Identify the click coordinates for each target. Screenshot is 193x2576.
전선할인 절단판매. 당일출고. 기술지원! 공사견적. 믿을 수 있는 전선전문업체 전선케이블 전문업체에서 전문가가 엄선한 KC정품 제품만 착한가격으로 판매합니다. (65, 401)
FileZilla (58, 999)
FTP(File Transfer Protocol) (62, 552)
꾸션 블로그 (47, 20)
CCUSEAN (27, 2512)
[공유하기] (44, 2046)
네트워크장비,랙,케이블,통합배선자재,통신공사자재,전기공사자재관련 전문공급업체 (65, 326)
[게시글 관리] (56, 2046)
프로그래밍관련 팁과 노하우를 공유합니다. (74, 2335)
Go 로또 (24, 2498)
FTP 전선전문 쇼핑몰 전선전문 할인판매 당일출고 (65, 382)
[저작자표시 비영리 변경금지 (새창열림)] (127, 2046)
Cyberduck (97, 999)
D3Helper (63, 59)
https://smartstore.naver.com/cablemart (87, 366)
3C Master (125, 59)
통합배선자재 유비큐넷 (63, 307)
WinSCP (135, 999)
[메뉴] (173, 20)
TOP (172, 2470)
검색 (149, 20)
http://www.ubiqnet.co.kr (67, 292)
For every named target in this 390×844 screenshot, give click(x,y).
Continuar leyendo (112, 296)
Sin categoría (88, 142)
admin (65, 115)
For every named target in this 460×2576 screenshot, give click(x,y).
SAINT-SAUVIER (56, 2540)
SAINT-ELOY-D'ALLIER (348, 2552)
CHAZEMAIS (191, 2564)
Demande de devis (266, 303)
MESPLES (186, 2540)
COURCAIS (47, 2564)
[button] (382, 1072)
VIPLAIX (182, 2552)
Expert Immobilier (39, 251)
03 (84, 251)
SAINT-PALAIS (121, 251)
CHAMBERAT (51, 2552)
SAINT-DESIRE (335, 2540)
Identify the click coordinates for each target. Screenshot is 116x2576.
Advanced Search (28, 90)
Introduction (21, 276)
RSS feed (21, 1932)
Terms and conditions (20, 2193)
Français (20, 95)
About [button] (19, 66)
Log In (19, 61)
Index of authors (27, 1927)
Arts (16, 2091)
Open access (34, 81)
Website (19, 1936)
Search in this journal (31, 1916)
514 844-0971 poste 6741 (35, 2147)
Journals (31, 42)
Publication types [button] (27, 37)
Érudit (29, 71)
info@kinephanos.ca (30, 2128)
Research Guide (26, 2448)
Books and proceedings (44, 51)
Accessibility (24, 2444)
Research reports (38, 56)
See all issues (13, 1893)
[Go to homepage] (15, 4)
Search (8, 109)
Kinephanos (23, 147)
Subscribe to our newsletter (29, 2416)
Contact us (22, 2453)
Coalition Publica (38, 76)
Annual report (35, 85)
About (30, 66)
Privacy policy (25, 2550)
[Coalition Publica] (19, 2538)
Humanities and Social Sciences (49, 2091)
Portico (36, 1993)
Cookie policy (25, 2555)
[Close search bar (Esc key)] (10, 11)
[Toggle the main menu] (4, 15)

--- --- ---

**TASK DETAILS**
State how many lines of the listing above include the word "each". Give nothing but the number.

**ANSWER TO THIS EXERCISE**
2